→ **TASK GOAL**: What is wanted is an exact copy of all the entries.

(Stored data entries)
──────────
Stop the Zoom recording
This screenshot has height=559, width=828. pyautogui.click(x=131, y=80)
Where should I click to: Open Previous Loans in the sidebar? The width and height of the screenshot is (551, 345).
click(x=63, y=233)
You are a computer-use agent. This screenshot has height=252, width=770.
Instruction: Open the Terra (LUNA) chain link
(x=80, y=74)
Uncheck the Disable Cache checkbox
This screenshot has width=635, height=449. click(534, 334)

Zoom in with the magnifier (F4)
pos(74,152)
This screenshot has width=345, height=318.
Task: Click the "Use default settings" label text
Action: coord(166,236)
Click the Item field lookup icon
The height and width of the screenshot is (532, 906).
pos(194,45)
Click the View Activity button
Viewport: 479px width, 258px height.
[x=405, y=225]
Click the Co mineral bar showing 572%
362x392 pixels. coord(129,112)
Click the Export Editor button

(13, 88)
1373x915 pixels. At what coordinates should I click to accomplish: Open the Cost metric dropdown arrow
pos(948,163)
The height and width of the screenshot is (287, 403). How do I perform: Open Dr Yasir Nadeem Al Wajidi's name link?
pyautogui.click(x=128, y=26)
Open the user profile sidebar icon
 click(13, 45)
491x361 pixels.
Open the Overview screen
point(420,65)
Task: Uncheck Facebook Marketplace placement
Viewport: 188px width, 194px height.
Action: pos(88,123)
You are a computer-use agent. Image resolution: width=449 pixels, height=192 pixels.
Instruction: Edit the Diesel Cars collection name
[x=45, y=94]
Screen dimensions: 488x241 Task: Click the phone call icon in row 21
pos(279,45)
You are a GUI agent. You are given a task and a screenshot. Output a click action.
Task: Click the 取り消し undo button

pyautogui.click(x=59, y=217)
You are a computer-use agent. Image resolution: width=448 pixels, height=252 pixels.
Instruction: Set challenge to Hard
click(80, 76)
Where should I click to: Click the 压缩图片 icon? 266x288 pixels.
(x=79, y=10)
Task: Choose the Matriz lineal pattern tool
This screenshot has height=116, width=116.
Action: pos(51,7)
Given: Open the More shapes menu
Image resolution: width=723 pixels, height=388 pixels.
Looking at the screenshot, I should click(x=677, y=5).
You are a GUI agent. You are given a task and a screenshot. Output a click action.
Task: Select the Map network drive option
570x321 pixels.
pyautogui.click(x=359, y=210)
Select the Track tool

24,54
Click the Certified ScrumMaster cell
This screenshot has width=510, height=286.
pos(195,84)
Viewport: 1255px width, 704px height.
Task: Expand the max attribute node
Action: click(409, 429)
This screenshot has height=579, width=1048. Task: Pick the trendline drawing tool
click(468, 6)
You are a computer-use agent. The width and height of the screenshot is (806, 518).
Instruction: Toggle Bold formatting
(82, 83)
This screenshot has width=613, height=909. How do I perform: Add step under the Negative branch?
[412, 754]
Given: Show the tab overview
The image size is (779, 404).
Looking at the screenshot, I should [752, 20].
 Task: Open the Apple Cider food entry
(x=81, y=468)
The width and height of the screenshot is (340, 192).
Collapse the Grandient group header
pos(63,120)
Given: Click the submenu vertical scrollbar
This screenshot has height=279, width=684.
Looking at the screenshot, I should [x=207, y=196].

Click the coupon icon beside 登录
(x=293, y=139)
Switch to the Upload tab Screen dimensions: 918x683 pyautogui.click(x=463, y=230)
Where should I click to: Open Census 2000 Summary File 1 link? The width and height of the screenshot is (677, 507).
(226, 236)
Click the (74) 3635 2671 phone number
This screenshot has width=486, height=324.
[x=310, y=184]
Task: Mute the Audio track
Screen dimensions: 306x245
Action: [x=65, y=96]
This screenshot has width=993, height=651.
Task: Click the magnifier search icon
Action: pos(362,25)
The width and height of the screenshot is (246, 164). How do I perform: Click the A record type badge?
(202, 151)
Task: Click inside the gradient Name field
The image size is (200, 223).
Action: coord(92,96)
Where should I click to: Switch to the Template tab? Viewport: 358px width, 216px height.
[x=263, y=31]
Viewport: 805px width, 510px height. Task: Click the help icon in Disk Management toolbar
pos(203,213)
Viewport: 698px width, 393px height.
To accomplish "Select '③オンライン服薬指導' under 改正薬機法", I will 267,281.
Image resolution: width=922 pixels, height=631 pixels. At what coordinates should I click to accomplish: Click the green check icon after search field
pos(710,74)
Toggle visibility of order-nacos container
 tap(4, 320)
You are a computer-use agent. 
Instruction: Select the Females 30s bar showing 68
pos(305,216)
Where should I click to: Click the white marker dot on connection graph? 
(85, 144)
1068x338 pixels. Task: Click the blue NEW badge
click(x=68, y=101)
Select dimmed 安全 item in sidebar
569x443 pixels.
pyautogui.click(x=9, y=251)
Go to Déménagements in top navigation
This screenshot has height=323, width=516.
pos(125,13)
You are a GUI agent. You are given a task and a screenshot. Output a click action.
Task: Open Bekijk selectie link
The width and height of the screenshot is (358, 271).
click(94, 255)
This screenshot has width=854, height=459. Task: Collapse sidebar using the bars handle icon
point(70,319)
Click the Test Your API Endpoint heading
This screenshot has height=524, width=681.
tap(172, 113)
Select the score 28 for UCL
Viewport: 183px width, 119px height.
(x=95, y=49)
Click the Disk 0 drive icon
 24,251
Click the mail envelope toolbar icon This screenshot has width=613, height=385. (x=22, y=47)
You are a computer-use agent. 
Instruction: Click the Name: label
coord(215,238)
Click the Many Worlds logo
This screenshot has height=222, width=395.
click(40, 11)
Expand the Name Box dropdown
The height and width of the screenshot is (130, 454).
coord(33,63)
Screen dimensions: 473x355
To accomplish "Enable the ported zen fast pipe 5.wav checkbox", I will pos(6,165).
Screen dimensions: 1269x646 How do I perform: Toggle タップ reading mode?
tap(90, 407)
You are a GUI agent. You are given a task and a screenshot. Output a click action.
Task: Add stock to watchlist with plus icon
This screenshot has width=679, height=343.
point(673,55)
──────────
→ **YOUR RESPONSE**:
Stop the Zoom recording
This screenshot has height=559, width=828. pyautogui.click(x=131, y=80)
Where should I click to: Open Previous Loans in the sidebar? The width and height of the screenshot is (551, 345).
click(x=63, y=233)
You are a computer-use agent. This screenshot has height=252, width=770.
Instruction: Open the Terra (LUNA) chain link
(x=80, y=74)
Uncheck the Disable Cache checkbox
This screenshot has width=635, height=449. click(534, 334)

Zoom in with the magnifier (F4)
pos(74,152)
This screenshot has width=345, height=318.
Task: Click the "Use default settings" label text
Action: coord(166,236)
Click the Item field lookup icon
The height and width of the screenshot is (532, 906).
pos(194,45)
Click the View Activity button
Viewport: 479px width, 258px height.
[x=405, y=225]
Click the Co mineral bar showing 572%
362x392 pixels. coord(129,112)
Click the Export Editor button

(13, 88)
1373x915 pixels. At what coordinates should I click to accomplish: Open the Cost metric dropdown arrow
pos(948,163)
The height and width of the screenshot is (287, 403). How do I perform: Open Dr Yasir Nadeem Al Wajidi's name link?
pyautogui.click(x=128, y=26)
Open the user profile sidebar icon
 click(13, 45)
491x361 pixels.
Open the Overview screen
point(420,65)
Task: Uncheck Facebook Marketplace placement
Viewport: 188px width, 194px height.
Action: pos(88,123)
You are a computer-use agent. Image resolution: width=449 pixels, height=192 pixels.
Instruction: Edit the Diesel Cars collection name
[x=45, y=94]
Screen dimensions: 488x241 Task: Click the phone call icon in row 21
pos(279,45)
You are a GUI agent. You are given a task and a screenshot. Output a click action.
Task: Click the 取り消し undo button

pyautogui.click(x=59, y=217)
You are a computer-use agent. Image resolution: width=448 pixels, height=252 pixels.
Instruction: Set challenge to Hard
click(80, 76)
Where should I click to: Click the 压缩图片 icon? 266x288 pixels.
(x=79, y=10)
Task: Choose the Matriz lineal pattern tool
This screenshot has height=116, width=116.
Action: pos(51,7)
Given: Open the More shapes menu
Image resolution: width=723 pixels, height=388 pixels.
Looking at the screenshot, I should click(x=677, y=5).
You are a GUI agent. You are given a task and a screenshot. Output a click action.
Task: Select the Map network drive option
570x321 pixels.
pyautogui.click(x=359, y=210)
Select the Track tool

24,54
Click the Certified ScrumMaster cell
This screenshot has width=510, height=286.
pos(195,84)
Viewport: 1255px width, 704px height.
Task: Expand the max attribute node
Action: click(409, 429)
This screenshot has height=579, width=1048. Task: Pick the trendline drawing tool
click(468, 6)
You are a computer-use agent. The width and height of the screenshot is (806, 518).
Instruction: Toggle Bold formatting
(82, 83)
This screenshot has width=613, height=909. How do I perform: Add step under the Negative branch?
[412, 754]
Given: Show the tab overview
The image size is (779, 404).
Looking at the screenshot, I should [752, 20].
 Task: Open the Apple Cider food entry
(x=81, y=468)
The width and height of the screenshot is (340, 192).
Collapse the Grandient group header
pos(63,120)
Given: Click the submenu vertical scrollbar
This screenshot has height=279, width=684.
Looking at the screenshot, I should [x=207, y=196].

Click the coupon icon beside 登录
(x=293, y=139)
Switch to the Upload tab Screen dimensions: 918x683 pyautogui.click(x=463, y=230)
Where should I click to: Open Census 2000 Summary File 1 link? The width and height of the screenshot is (677, 507).
(226, 236)
Click the (74) 3635 2671 phone number
This screenshot has width=486, height=324.
[x=310, y=184]
Task: Mute the Audio track
Screen dimensions: 306x245
Action: [x=65, y=96]
This screenshot has width=993, height=651.
Task: Click the magnifier search icon
Action: pos(362,25)
The width and height of the screenshot is (246, 164). How do I perform: Click the A record type badge?
(202, 151)
Task: Click inside the gradient Name field
The image size is (200, 223).
Action: coord(92,96)
Where should I click to: Switch to the Template tab? Viewport: 358px width, 216px height.
[x=263, y=31]
Viewport: 805px width, 510px height. Task: Click the help icon in Disk Management toolbar
pos(203,213)
Viewport: 698px width, 393px height.
To accomplish "Select '③オンライン服薬指導' under 改正薬機法", I will 267,281.
Image resolution: width=922 pixels, height=631 pixels. At what coordinates should I click to accomplish: Click the green check icon after search field
pos(710,74)
Toggle visibility of order-nacos container
 tap(4, 320)
You are a computer-use agent. 
Instruction: Select the Females 30s bar showing 68
pos(305,216)
Where should I click to: Click the white marker dot on connection graph? 
(85, 144)
1068x338 pixels. Task: Click the blue NEW badge
click(x=68, y=101)
Select dimmed 安全 item in sidebar
569x443 pixels.
pyautogui.click(x=9, y=251)
Go to Déménagements in top navigation
This screenshot has height=323, width=516.
pos(125,13)
You are a GUI agent. You are given a task and a screenshot. Output a click action.
Task: Open Bekijk selectie link
The width and height of the screenshot is (358, 271).
click(94, 255)
This screenshot has width=854, height=459. Task: Collapse sidebar using the bars handle icon
point(70,319)
Click the Test Your API Endpoint heading
This screenshot has height=524, width=681.
tap(172, 113)
Select the score 28 for UCL
Viewport: 183px width, 119px height.
(x=95, y=49)
Click the Disk 0 drive icon
 24,251
Click the mail envelope toolbar icon This screenshot has width=613, height=385. (x=22, y=47)
You are a computer-use agent. 
Instruction: Click the Name: label
coord(215,238)
Click the Many Worlds logo
This screenshot has height=222, width=395.
click(40, 11)
Expand the Name Box dropdown
The height and width of the screenshot is (130, 454).
coord(33,63)
Screen dimensions: 473x355
To accomplish "Enable the ported zen fast pipe 5.wav checkbox", I will pos(6,165).
Screen dimensions: 1269x646 How do I perform: Toggle タップ reading mode?
tap(90, 407)
You are a GUI agent. You are given a task and a screenshot. Output a click action.
Task: Add stock to watchlist with plus icon
This screenshot has width=679, height=343.
point(673,55)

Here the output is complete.